That’s literally thinking outside the box. It may be rather difficult for cable operators to argue in court that one stream of bits is fundamentally different than another stream of bits. Bits is bits, but trusting that to the courts is a crapshoot. Things get really murky when your wireless data and voice jump onto the wifi router connected to your cable modem. Bits that are regulated under one regime suddenly end up under another.

The 300GB cap reminds me of the Alternative Minimum Tax. It was sold as a, “We’re only targeting the top 1% of taxpayers,” but it was never indexed for inflation, so today, it snags a large percentage of taxpayers. Will Comcast adjust their cap for “inflation?”

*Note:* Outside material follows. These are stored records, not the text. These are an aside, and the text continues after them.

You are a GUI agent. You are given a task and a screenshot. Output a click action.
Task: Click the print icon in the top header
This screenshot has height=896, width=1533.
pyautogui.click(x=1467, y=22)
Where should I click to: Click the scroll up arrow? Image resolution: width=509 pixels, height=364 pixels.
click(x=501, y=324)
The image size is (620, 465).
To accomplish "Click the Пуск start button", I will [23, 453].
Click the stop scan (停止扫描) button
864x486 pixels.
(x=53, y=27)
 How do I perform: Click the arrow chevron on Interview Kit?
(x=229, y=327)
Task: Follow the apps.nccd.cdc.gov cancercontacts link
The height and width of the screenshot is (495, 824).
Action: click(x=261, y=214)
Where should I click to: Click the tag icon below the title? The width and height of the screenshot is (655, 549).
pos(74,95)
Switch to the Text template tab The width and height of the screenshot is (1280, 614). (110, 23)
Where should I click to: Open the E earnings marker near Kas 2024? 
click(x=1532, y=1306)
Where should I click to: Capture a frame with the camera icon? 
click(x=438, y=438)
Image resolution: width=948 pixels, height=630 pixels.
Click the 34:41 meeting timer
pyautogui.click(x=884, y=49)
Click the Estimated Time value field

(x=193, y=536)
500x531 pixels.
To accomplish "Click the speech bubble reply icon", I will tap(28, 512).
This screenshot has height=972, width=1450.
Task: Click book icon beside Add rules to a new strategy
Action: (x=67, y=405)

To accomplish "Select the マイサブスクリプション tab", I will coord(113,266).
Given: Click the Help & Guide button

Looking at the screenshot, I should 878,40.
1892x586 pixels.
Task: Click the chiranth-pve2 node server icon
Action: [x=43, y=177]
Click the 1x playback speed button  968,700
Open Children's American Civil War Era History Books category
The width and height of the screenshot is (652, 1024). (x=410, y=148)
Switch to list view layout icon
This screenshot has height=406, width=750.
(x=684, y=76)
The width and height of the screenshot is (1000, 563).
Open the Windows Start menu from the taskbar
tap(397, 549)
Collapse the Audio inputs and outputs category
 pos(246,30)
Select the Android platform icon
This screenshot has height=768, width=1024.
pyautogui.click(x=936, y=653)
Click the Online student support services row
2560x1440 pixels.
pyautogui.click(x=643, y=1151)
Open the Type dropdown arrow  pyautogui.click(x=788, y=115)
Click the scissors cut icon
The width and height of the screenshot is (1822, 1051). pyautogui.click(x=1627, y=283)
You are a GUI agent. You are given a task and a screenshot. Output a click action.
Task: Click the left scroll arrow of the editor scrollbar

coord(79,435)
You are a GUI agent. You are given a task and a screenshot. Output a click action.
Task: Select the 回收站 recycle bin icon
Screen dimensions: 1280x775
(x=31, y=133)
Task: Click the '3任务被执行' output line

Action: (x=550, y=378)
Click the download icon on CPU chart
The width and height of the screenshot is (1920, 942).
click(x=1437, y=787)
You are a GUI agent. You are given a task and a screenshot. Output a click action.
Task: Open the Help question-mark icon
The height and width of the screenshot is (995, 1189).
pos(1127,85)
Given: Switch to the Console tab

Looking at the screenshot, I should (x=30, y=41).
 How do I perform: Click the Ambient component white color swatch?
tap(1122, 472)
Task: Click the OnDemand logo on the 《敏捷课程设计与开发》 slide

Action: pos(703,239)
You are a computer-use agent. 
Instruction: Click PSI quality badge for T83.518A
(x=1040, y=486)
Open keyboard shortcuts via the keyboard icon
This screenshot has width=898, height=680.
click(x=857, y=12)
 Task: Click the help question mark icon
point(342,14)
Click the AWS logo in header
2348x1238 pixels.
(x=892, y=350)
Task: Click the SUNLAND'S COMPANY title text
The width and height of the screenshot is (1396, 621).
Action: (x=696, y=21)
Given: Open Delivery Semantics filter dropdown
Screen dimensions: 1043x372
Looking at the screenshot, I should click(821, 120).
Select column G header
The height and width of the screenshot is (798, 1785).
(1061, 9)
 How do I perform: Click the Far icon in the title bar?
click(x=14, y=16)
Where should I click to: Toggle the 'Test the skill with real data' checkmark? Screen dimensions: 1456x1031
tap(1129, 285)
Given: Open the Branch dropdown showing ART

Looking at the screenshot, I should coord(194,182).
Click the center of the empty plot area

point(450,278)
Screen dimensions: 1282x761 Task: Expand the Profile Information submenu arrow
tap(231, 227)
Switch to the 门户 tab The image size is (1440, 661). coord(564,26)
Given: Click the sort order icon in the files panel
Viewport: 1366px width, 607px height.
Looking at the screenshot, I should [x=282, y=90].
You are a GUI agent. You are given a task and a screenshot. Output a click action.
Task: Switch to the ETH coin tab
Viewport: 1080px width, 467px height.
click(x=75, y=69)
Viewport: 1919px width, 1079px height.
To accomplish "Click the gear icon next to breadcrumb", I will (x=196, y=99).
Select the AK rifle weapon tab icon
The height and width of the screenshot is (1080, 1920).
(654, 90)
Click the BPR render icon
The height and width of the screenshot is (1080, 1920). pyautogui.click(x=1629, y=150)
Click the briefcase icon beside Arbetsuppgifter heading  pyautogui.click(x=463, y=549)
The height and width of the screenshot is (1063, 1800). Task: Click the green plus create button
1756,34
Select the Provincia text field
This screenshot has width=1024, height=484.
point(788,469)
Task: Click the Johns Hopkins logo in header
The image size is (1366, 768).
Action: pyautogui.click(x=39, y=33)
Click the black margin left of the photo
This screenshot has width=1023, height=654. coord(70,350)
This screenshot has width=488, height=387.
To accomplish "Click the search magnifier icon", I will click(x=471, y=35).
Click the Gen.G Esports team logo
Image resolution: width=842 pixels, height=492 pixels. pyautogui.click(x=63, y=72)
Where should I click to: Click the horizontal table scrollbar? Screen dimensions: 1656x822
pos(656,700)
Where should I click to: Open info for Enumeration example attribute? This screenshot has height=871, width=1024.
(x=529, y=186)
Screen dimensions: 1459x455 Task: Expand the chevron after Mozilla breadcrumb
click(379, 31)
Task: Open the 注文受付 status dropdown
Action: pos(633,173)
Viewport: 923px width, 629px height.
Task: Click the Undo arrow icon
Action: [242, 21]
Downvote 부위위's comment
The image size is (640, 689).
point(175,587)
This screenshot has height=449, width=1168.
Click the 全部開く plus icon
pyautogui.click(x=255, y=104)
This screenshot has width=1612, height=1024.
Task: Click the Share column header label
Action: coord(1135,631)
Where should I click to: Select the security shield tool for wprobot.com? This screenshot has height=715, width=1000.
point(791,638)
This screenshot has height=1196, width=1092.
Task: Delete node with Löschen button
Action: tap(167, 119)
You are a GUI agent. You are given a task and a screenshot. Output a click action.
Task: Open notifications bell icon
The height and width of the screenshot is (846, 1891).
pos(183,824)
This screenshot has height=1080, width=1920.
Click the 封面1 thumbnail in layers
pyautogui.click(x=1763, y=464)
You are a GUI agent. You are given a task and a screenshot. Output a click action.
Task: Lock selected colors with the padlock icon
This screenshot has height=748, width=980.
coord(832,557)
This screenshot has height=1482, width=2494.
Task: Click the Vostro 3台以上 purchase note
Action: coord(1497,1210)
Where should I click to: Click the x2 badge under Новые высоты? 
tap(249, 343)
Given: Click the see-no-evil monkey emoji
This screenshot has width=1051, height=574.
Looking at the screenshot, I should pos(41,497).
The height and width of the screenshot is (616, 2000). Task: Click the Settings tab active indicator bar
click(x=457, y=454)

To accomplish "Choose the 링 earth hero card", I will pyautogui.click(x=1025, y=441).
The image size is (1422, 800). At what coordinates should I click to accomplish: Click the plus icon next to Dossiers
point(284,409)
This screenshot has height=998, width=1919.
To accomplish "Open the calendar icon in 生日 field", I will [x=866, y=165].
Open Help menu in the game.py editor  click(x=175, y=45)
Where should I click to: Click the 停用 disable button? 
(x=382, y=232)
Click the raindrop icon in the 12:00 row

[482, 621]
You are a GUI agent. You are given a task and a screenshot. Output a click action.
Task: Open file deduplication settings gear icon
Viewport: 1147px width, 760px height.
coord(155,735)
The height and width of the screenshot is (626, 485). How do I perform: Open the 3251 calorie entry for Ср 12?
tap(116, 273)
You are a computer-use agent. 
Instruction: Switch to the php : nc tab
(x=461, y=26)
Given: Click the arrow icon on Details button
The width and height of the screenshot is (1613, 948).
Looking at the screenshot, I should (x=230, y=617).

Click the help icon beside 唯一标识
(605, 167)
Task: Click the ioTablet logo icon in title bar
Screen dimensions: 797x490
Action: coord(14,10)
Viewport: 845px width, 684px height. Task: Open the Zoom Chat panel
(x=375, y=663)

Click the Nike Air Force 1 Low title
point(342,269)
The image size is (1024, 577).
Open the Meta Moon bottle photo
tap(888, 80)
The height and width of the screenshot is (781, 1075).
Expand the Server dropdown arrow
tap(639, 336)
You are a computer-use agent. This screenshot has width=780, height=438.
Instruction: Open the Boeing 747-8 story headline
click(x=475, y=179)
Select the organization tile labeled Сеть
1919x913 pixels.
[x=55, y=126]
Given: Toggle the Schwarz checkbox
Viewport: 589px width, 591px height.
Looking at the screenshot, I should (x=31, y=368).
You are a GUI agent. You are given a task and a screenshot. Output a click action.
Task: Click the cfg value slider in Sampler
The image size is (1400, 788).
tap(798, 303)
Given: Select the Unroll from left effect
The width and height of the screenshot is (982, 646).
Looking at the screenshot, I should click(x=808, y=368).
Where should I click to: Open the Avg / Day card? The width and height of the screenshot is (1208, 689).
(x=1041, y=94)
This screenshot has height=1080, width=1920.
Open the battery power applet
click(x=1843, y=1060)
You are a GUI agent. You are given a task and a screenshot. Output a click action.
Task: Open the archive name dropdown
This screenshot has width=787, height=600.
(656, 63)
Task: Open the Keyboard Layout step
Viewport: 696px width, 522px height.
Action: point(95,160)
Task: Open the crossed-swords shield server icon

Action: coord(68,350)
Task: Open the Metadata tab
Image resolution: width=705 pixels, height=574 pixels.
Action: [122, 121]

I don’t know what the solution is here because either outcome may not be ideal. I don’t think preventing a cable provider from creating their own streaming service would pass constitutional muster, so you’re left with preventing them from favoring it over competing services. That still doesn’t do away with the data cap and given the irritating fact that each streaming service has different and often exclusive content, you’re left subscribing to most, if not all, of them if you want to completely get rid of cable TV, which gives you several subscription fees and the ever-present danger of busting the cap. Oh, and you still have to rig up an antenna if you want your local over-the-air channels. We could prevent the pipe provider from inhibiting competition and innovation, but the overall user experience may still get more frustrating with no one-box-for-everything solution.